Oh no, he didn’t. Yes girlfriend. I went there.
One would think that if we consider this planet and everything in, on, above and around it ours, we’d take better care of it. Some of us do, but not everyone. Trees grow on planets, but planets certainly don’t grow on trees. This one, Earth, is the only one we have so we might want to take better care of it.
How? One way to start is to pledge to practice conservation in all aspects of our lives.
Author Thanhha Lai gets right to the point: “Do not waste….Don’t waste the vegetable-washing water, splash it on the grapefruit tree instead….Don’t waste anything made of glass or plastic because glass and plastic can be reused ad nauseam….Don’t waste…a string for retying, a rubber band for conquering dry noodles or hair, rice bags for dishcloths, fish bones for fertilizer….Anything that comes out of the earth must be returned to the earth….If everyone uses more than their share, how can the earth support us?”
We here at the Lord Fairfax Soil and Water Conservation District can help you learn to conserve the natural resources you have and even make them healthier. We understand water and soil, the pillars of all life on Earth and we wake up every morning ready, willing and able to help each and every one of our district’s residents make their natural resource world a better place.

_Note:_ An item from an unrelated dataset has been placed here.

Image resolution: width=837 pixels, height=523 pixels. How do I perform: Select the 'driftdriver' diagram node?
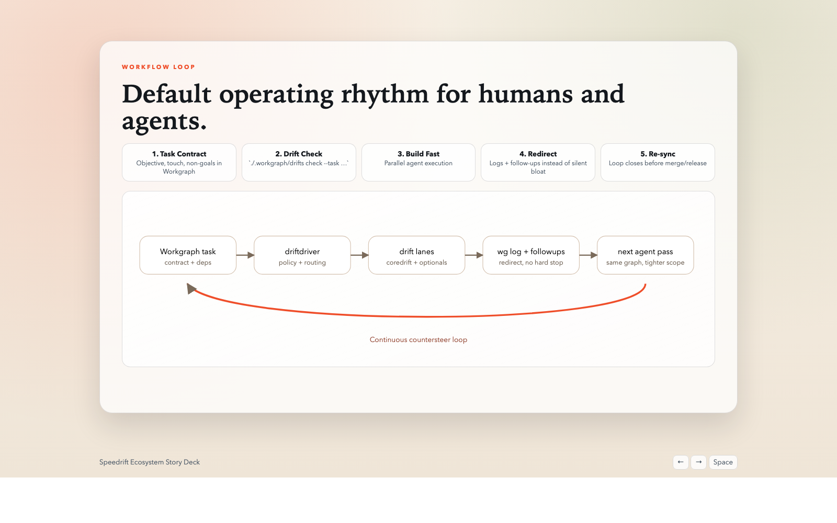point(302,255)
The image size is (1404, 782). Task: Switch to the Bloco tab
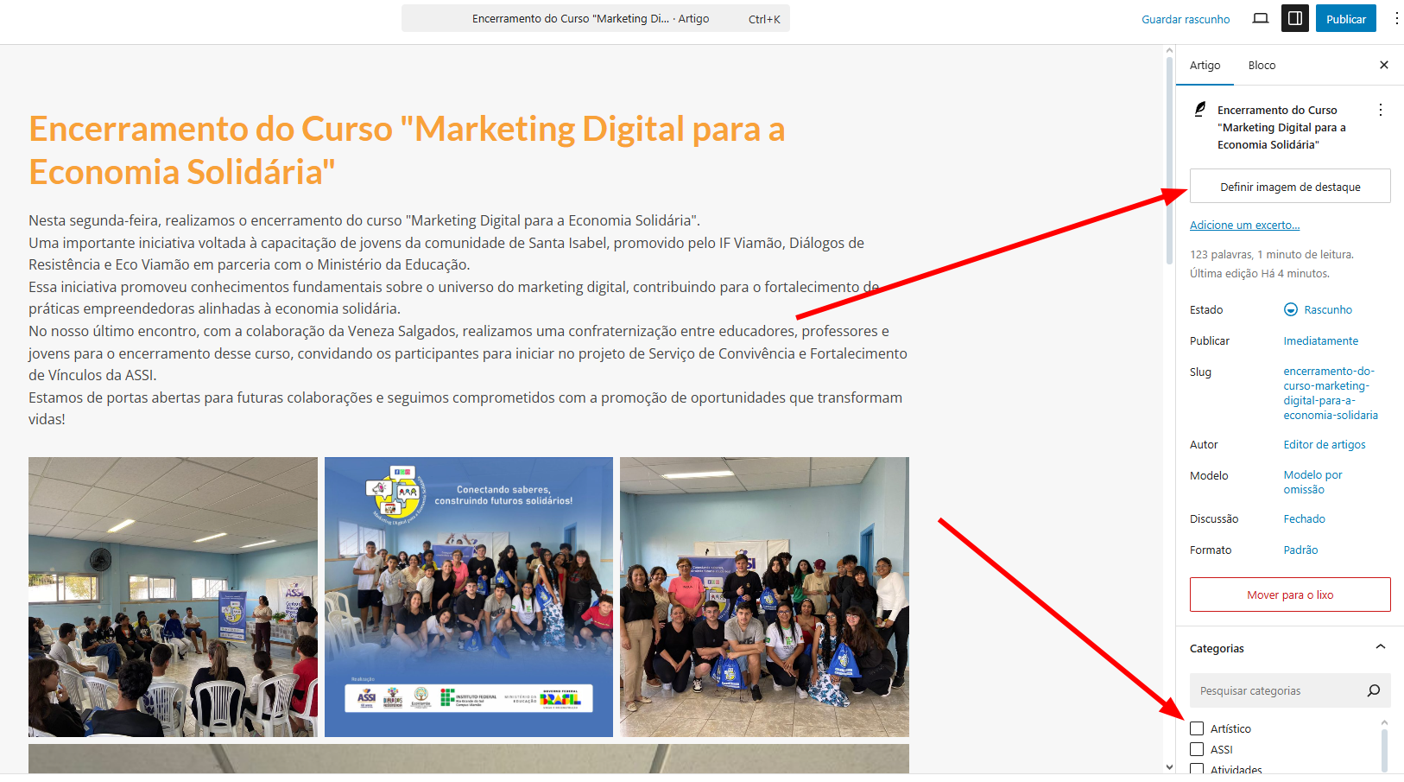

You need not be a farmer, rancher, local government official or even an adult to get our help. Live in a town, no problem. Live in a city? No problem? Even if the only soil you have was tracked into your house after you visited a park five miles down the road from your apartment, we can help you.
We love to help solve problems with erosion, poor water quality, and pasture improvements, and riparian buffers, and … I think you get the point. Even if you bring us a humdinger of an ecological problem we can’t solve, we have a treasure chest full of very capable friends like the Natural Resources Conservation Service, Virginia Cooperative Extension offices, The Chesapeake Bay Foundation, and of course Virginia’s Department of Environmental Quality to help us and all of us love to collaborate when it comes to saving our planet!
The bottom line is we can help, and we want to. We’re a conservation snob free zone.